The hardworking dogs do everything from searching for drugs and explosives, locating missing people, finding crime scene evidence, and attacking people targeted by the police.
Several dogs took time out of their workday Friday to attend the bill signing ceremony at St. Johns County Sheriff’s Office in St. Augustine. St. Johns County Sheriff Robert Hardwick was also on hand.
“These canines are men and women just like us. They’re deputy sheriff’s, they’re investigators, they’re fire marshals, they’re detectives. They are part of our profession, and to stand here today with Senate Bill 388 and have it go into law is so important for us to show the important partnership that we play here in the state of Florida with our brothers and sisters that stand behind me,” Hardwick said.
Police K9s are equally as exposed to on-the-job dangers as their human counterparts. In Florida, 49 police K9s in Florida have died in the line of duty, according to a staff analysis.
Most recently, a Jacksonville Sheriff’s Office canine named Fang was shot and killed by a fleeing teenager who carjacked two women at a gas station. Fang was 3 years old.
Under current law, emergency medical technicians (EMTs) and paramedics are prohibited from rendering aid or even transporting Florida’s four-legged crimefighters if they’re injured.

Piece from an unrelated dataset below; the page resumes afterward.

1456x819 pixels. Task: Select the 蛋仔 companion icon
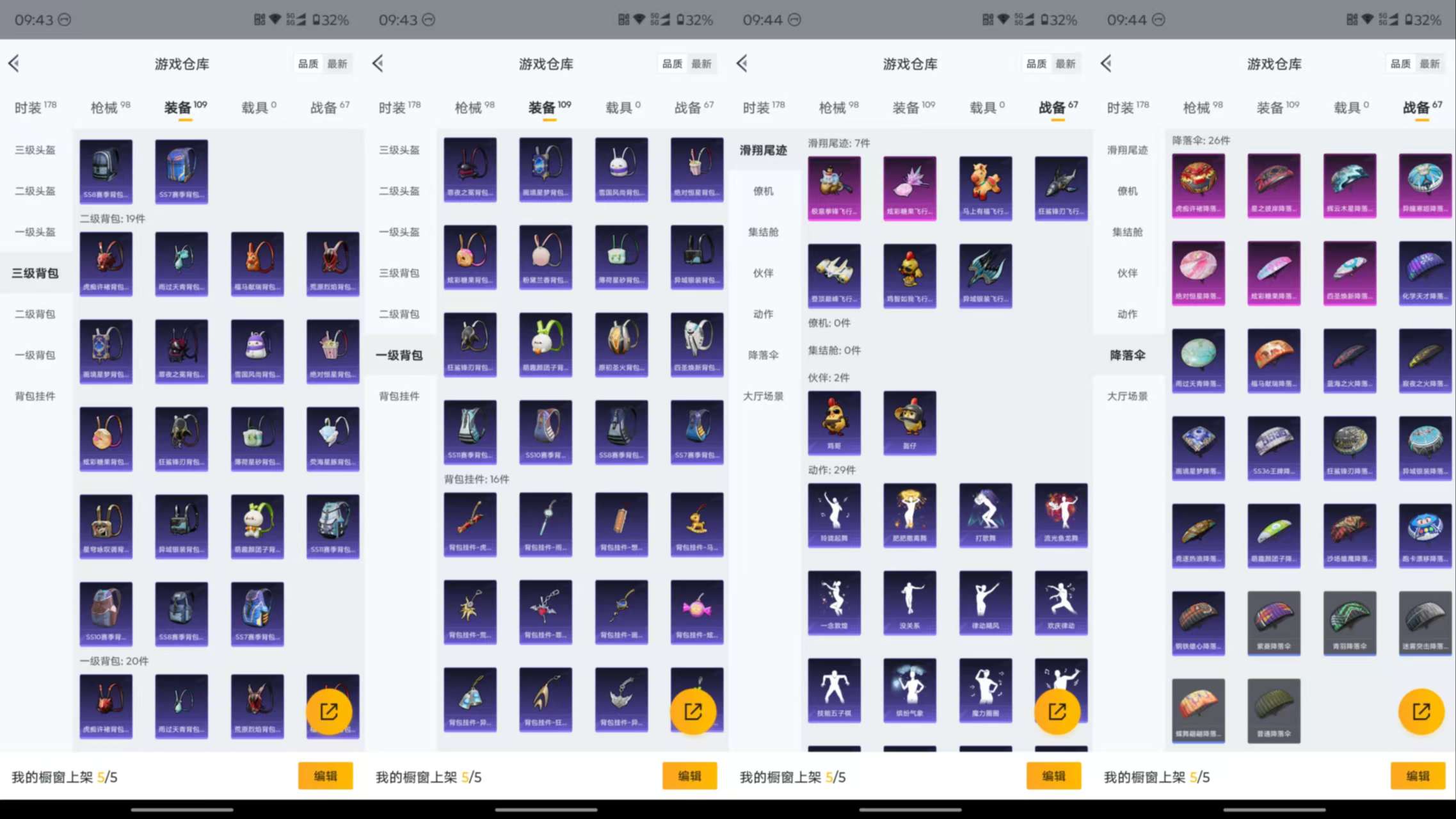click(x=909, y=423)
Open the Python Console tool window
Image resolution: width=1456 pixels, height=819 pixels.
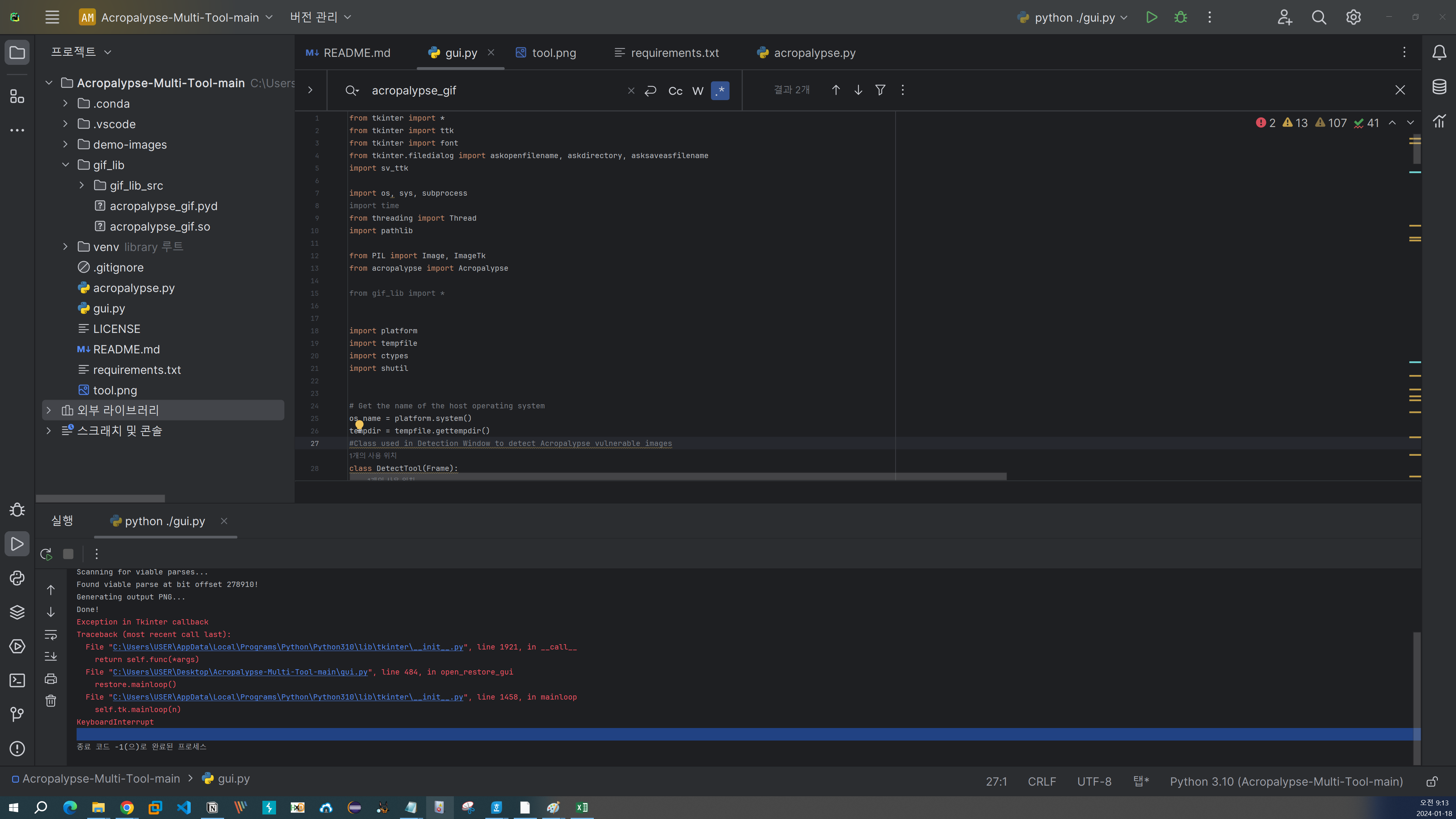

The bill (SB 388) would allow EMTs to provide on-scene care and transportation for police dogs as they would human law enforcement officers.
A police K-9 can cost more than $6,000, plus ongoing costs for food and veterinary care, according to the Florida Department of Law Enforcement.
This isn’t the first time Florida has enacted a law to keep its K9 officers safe. In 2019 a law was passed that increased the penalties for harming a police animal while it’s on the job. If a person injures a police K9 or even tries to use a deadly weapon on a K9 the crime is a third-degree felony, punishable by up to 5 years in Florida state prison.
“We obviously all have a soft spot in our hearts for our four-legged friends, and they’re everything from just great companions around the house to saving lives as part of our law enforcement,” DeSantis said.